# WORK TASK:
The lines from the one holding "Screen dimensions: 1460x1179" through the end of the records below are to be written out exactly, and nothing else; pictures are to be left out.

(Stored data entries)
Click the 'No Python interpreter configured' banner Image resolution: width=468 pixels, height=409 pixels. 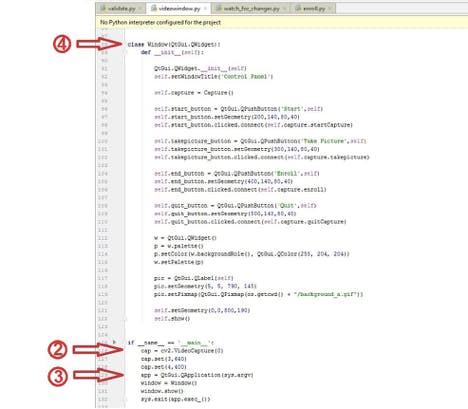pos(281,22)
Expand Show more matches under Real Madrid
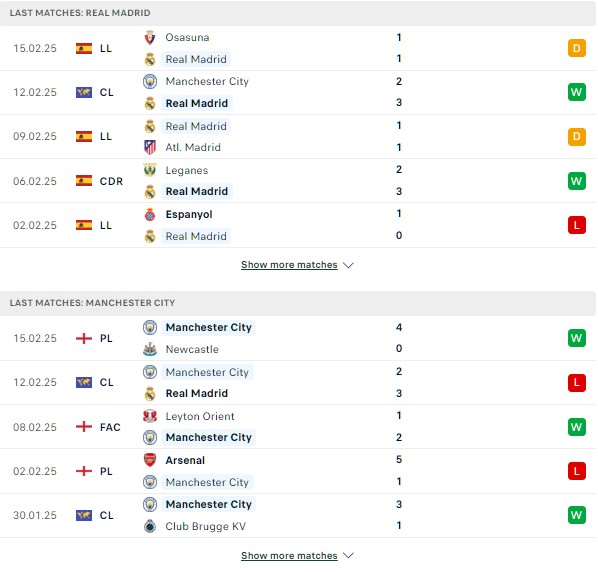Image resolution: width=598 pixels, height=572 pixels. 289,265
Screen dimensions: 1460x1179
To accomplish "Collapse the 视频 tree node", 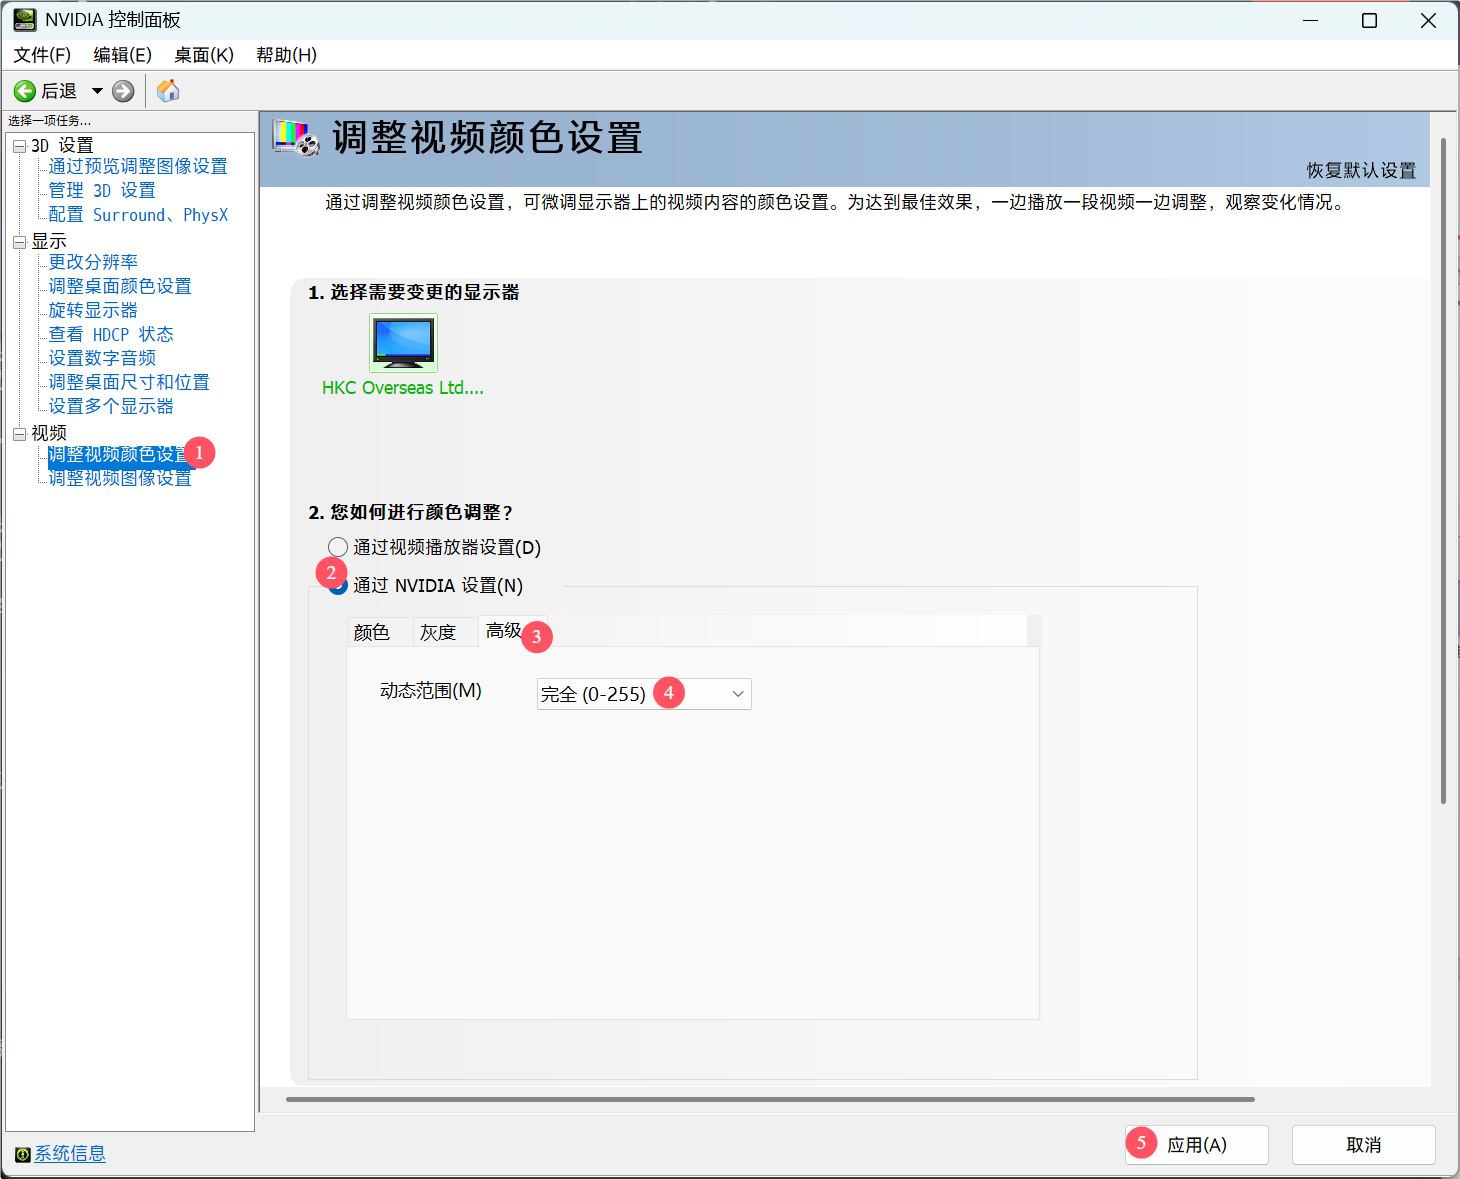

# OUTPUT BELOW:
Screen dimensions: 1460x1179
To accomplish "Collapse the 视频 tree node", 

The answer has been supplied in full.